Thursday, April 2, 2015
By Susan Spencer TELEGRAM & GAZETTE STAFF
WORCESTER — Scores of nurses packed a state Health Policy Commission hearing Thursday at Worcester State University, telling regulators that proposed rules under the new intensive care unit staffing law would give hospital administrators too much wiggle room to understaff units.
At the same time, representatives of community hospitals and nurse managers asked for more flexibility to determine appropriate staffing.
Last year, the state House and Senate unanimously passed a law that would limit the number of patients assigned to a registered nurse in an ICU to one per nurse, or at most two per nurse depending on the stability of the patient as assessed by an "acuity tool" and by the staff nurses and managers in the unit.
The staffing limits went into effect Sept. 29. Under the proposed regulations, hospitals have until Oct. 1 to submit to the state Department of Public Health for approval an acuity tool to measure in what circumstances an ICU nurse could take a second patient.
Nurses from the Massachusetts Nurses Association argued that the one-patient-to-one nurse standard should always be the presumed appropriate level and that any divergence from that should be made with the judgment of direct-care nurses and an acuity tool that is developed largely by direct-care nurses.
"I am a strong supporter of the new ICU law," said Ellen Smith, a medical ICU nurse at UMass Memorial Medical Center — University Campus. "Unfortunately, my employer has refused to follow the law, and nearly every day fails to provide the nursing and support staff needed to meet the one-to-one standard of care that is called for under the law."
Ms. Smith said the draft regulations would not help this situation.
"In fact, you will give my administration and every other hospital administration the unbridled power to ignore the intent of the law and the standard of care it was intended to provide," she said.
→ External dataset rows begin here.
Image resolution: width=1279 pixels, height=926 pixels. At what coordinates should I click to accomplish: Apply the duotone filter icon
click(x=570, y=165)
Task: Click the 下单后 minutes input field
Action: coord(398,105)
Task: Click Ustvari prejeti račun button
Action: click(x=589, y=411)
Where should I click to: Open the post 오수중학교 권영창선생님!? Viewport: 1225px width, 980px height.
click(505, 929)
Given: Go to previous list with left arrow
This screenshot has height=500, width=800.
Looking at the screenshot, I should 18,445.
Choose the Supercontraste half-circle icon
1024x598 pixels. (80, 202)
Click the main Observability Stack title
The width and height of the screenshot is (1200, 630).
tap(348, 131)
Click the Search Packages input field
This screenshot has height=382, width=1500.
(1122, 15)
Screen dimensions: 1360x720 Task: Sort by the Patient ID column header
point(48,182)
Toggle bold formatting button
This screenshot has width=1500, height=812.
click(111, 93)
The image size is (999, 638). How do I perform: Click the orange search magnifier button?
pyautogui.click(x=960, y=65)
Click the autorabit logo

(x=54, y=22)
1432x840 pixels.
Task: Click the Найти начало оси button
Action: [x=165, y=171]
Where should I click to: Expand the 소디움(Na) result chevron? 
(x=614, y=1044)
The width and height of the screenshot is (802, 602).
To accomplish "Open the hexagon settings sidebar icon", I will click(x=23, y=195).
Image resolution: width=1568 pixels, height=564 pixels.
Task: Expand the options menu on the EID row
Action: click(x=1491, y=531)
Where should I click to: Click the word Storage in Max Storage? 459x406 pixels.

"On a regular basis, our 14-bed unit is staffed with seven or maybe eight nurses, which means, at best, most if not all patients end up being doubled, regardless of their acuity level," added Karen Pettit, a nurse in the coronary care unit at UMass Memorial Medical Center — Memorial Campus.
"I can't tell my patient not to go into heart failure when I leave the floor with another patient, or because I am going to lunch," she said.
Maureen Horan, also an ICU nurse at UMass Memorial's University Campus, said, "I think money's going to be the bottom line and it's not going to be patient safety."
Kathleen Cashin and Laurie Spahl, ICU nurses at St. Vincent Hospital stressed that nurses' judgment, rather than an acuity tool, should be the key factor in determining whether a second patient could be assigned to a nurse.
But representatives of community hospitals maintained that their ICUs care for a range of patients and they don't have the amount or specialization of staff and equipment that academic medical centers do to always maintain a one-to-one staffing ratio.
The proposed regulations "would really create some practical barriers to care," said Paul MacKinnon, vice president of clinical operations and chief nursing officer at Health Alliance Hospital in Leominster.
He said that if a patient couldn't be moved from the emergency room to the ICU while additional ICU staff were being called in, it could harm the patient's health to linger in the ER.
"You have to have flexibility and that's really the bottom line," Mr. MacKinnon said.
Other representatives of smaller hospitals and the Organization of Nurse Leaders, which includes nurse managers, said that different types of ICUs, such as neonatal, burn, cardiac or surgical, face different situations and should be considered separately.
"All, all, all intensive care units... would be covered by this one-to-one ratio relative to this piece of legislation," said state Rep. James J. O'Day, D-West Boylston.
Mr. O'Day, who appeared before the commission with four other state representatives from the Central Massachusetts Legislative Caucus, said it was "mindboggling" that this legislation is being interpreted differently than that.
"This vote wasn't done in a vacuum.... It was decided after much deliberation to not distinguish between sizes of hospitals," said state Rep. Harold D. Naughton, D-Clinton. "That would have been a slippery slope."
Frank T. Kartheiser, speaking on behalf of Worcester Interfaith and Worcester Community Labor Council, told the commission that as patients and advocates for loved ones who might need intensive care, "We need the tools from you to know what we're up against, what our options are."
He asked that the staffing law be posted in publicly visible places in hospitals and that the state support a public education campaign.
Wendy Everett, vice chairman of the Health Policy Commission, said that written testimony on the proposed regulations would be accepted until noon Monday. Final recommendations would be made to the Health Policy Commission board as early as late April.